Stored data entries
##############################

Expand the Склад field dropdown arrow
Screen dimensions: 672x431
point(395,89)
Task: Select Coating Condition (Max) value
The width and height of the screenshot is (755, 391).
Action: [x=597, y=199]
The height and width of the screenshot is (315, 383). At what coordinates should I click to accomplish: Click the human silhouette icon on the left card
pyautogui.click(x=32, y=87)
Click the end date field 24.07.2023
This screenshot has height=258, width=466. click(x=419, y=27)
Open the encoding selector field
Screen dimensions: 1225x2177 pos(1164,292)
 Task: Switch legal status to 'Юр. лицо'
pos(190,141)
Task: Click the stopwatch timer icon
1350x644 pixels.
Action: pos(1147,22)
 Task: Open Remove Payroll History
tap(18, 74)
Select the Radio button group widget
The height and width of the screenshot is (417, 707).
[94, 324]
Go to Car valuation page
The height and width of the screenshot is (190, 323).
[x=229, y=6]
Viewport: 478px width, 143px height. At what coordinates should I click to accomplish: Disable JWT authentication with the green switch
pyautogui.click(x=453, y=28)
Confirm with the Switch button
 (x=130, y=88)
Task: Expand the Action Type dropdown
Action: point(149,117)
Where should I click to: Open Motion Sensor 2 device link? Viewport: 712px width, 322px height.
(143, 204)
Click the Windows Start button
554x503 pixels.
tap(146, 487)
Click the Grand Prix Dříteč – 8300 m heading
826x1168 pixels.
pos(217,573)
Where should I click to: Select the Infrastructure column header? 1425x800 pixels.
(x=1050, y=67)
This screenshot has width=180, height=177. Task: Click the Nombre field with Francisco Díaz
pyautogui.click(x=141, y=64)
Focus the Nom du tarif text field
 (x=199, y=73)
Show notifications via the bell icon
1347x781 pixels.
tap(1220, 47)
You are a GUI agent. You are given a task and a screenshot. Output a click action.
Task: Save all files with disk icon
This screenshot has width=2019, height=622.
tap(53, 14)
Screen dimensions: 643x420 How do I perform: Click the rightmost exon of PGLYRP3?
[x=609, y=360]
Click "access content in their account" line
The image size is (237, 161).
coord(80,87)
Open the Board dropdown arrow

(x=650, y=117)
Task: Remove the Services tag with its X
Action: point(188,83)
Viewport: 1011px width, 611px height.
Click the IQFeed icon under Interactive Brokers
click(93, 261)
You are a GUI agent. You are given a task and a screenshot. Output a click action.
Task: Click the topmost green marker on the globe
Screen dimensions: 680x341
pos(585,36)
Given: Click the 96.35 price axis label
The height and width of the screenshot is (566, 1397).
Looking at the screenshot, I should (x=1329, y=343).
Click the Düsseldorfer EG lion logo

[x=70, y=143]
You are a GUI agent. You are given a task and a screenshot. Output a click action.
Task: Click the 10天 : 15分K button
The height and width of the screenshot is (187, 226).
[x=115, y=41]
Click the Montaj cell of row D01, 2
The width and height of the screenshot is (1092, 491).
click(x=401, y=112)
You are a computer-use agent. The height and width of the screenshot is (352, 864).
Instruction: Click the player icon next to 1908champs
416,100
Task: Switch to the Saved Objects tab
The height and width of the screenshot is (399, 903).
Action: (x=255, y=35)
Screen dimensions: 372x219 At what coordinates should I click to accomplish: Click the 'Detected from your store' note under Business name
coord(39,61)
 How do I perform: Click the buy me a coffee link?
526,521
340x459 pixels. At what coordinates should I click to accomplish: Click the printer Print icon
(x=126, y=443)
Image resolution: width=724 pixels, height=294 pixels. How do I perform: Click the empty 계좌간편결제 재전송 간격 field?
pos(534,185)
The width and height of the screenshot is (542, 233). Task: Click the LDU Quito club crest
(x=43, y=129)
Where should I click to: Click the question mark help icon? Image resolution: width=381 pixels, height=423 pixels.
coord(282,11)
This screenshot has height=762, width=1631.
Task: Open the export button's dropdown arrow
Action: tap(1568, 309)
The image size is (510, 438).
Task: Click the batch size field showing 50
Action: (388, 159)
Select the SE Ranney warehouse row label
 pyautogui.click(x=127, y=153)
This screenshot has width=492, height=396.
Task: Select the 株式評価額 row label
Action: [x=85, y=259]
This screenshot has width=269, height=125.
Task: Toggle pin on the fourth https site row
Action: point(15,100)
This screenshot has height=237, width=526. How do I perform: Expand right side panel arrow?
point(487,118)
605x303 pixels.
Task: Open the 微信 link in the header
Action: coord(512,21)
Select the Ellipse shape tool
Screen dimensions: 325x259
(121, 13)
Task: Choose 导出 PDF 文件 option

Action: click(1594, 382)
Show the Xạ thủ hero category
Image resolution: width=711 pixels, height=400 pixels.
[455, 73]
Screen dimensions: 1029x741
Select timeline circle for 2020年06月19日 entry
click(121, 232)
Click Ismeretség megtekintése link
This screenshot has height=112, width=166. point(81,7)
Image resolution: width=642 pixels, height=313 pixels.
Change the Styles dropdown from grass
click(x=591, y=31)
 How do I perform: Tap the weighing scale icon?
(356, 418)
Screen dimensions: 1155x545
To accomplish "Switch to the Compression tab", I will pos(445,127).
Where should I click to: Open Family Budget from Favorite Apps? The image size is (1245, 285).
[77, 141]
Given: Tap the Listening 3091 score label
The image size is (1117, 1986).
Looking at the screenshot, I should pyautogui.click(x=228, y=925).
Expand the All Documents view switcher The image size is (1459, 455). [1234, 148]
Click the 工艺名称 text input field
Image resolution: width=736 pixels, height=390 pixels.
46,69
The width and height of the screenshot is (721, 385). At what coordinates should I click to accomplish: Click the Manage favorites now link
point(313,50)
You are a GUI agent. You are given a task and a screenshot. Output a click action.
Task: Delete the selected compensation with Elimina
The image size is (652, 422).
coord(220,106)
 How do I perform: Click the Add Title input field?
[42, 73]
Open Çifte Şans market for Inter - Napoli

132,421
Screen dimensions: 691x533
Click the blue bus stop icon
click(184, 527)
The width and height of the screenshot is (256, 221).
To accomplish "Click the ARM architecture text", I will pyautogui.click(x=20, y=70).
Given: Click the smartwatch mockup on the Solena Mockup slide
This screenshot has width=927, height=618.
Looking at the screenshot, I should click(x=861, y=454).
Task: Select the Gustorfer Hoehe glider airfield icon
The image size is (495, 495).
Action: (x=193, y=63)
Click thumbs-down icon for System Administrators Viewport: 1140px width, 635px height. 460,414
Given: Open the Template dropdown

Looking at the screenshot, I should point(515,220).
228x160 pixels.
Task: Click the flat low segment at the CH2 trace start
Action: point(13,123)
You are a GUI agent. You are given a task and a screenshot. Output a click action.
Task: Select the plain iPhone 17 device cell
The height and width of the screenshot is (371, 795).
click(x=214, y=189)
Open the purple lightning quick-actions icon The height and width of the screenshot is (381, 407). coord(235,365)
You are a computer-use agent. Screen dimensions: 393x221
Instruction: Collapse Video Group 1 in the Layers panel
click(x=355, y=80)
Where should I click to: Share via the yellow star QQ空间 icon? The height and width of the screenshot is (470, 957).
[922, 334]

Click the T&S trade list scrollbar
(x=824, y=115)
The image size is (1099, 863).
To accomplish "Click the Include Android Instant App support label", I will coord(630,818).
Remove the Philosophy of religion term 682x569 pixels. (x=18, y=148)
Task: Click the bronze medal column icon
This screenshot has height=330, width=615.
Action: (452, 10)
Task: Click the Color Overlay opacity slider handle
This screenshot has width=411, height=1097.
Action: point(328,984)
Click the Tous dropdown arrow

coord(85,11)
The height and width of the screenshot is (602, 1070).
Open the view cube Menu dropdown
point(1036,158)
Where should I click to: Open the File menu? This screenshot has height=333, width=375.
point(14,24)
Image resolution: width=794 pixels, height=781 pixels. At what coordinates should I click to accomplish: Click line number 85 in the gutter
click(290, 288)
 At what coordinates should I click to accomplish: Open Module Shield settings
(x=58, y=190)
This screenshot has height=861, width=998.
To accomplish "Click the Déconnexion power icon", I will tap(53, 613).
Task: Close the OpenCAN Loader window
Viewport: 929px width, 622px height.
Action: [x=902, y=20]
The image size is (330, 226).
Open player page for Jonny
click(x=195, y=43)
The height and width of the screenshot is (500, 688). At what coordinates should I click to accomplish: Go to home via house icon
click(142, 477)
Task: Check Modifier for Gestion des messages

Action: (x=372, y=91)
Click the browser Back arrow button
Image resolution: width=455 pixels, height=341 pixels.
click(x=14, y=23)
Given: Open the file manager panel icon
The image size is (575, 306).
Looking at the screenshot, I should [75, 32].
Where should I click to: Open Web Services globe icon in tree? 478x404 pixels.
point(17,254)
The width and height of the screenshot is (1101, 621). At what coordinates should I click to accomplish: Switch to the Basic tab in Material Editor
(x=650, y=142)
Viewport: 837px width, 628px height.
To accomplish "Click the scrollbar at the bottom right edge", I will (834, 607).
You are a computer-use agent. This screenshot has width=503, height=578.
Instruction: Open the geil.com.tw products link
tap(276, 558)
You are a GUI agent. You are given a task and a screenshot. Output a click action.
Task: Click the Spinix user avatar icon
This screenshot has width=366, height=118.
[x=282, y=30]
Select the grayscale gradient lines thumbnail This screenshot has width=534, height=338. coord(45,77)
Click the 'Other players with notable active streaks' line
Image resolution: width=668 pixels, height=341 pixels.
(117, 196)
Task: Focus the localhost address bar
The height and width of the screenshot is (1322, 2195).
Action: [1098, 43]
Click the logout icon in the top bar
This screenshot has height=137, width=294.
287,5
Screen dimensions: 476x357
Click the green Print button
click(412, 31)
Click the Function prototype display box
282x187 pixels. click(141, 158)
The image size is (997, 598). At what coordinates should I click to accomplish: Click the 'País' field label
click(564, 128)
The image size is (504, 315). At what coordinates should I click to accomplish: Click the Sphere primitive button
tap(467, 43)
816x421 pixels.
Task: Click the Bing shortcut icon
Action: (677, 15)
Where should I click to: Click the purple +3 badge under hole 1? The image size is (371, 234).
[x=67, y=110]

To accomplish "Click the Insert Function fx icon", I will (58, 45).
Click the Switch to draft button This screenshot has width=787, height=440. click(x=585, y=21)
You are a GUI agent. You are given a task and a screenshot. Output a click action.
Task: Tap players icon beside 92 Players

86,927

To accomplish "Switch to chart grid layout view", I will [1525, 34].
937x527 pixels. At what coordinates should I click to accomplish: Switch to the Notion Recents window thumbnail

##############################

» REQUIREMENT:
In the data above, copy every line where the string "thumbnail" appears.

» REPLY TO THE EXERCISE:
Select the grayscale gradient lines thumbnail This screenshot has width=534, height=338. coord(45,77)
937x527 pixels. At what coordinates should I click to accomplish: Switch to the Notion Recents window thumbnail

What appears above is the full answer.